To calculate the region of activation within the dorsal columns by each system, an activating function analysis was performed. The activating function is an approximation of the change in the transmembrane potential when extracellular stimulating current is applied to neural tissue for a given electrode and fiber geometry. The region of activation was defined as the locus of fibers in the model where the activating function (or simply second difference of voltages along axon) exceeded a predetermined threshold (ex. 0.1mV/mm2). The central point of stimulation was defined and calculated as the geometric centroid of the 3-dimensional region of activation.
To determine stimulation amplitude, the two contacts were specified to be cathodes (50% and 50% negative potential on two contacts) in a monopolar configuration (sourced current delivered with equivalent current density from model borders). The stimulation amplitude was then iteratively increased until the first fiber activated was observed (this was always a dorsal column fiber). This first activation was assumed to correlate to first perception of paresthesia by a patient in the clinical setting. In the model, the current was then increased to 1.4*(mA to activate first fiber) and the centroid of the resulting region of activation was calculated. Centroids of all steering steps (100:0 to 0:100) were computed with amplitude determined in the previous step. Average resolution of centroid change was centroid location range divided by current steps.
3. Outcome:
When steering stimulation mediolaterally between dual leads, the computational model predicts that a device with independent current sources for each contact can target more central points of stimulation on the dorsal column than a single source system (100 vs 3). As a result of this, the resolution of adjustment of the central point of stimulation is 30 um with a multisource system, an approximate 50-fold increase compared to single-source systems (see Figure 3).

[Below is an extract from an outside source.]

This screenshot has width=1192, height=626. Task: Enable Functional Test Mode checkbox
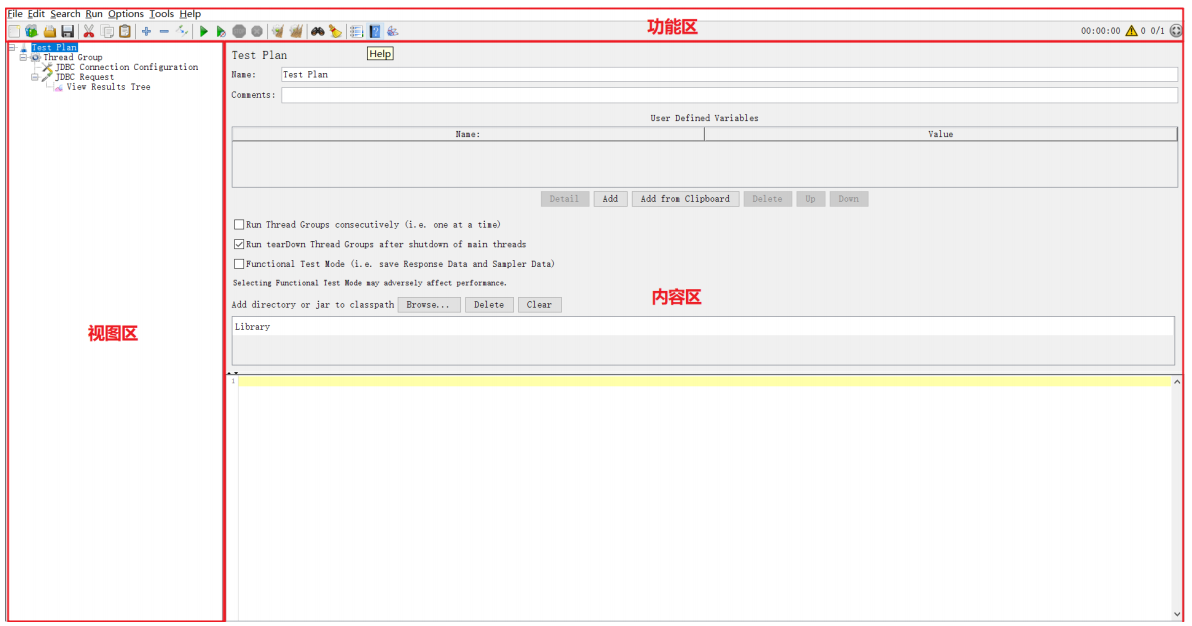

Figure 3. The computational model makes the following predictions. A. Dual lead configuration: 2.0 mm separation between leads with monopole stimulation. B. Single source devices that provide a single, shared power source for all contacts can target three central points of stimulation when shifting stimulation mediolaterally (a step size of 1 mm on average with 2 mm lead separation). C: A device with a dedicated power source for each contact can target 100 central points laterally in the dorsal column when fractionalizing current in 1% increments, or 10 central points when fractionalizing in 10% increments (a step size of 0.02 mm for 1% steps and 0.2 mm for 10% steps on average).
The ability to center stimulation regions in the dorsal column with high resolution may allow for better optimization of paresthesia-pain overlap in patients. That is, in a given patient, the region of activation in the dorsal columns may be focused to maximize coverage of painful areas while minimizing side-effects (due to stimulation of undesired fibers, which may generate paresthesia in undesireable locations or create motor or autonomic effects).
The authors have nothing to disclose.
This study was funded by Boston Scientific Neuromodulation.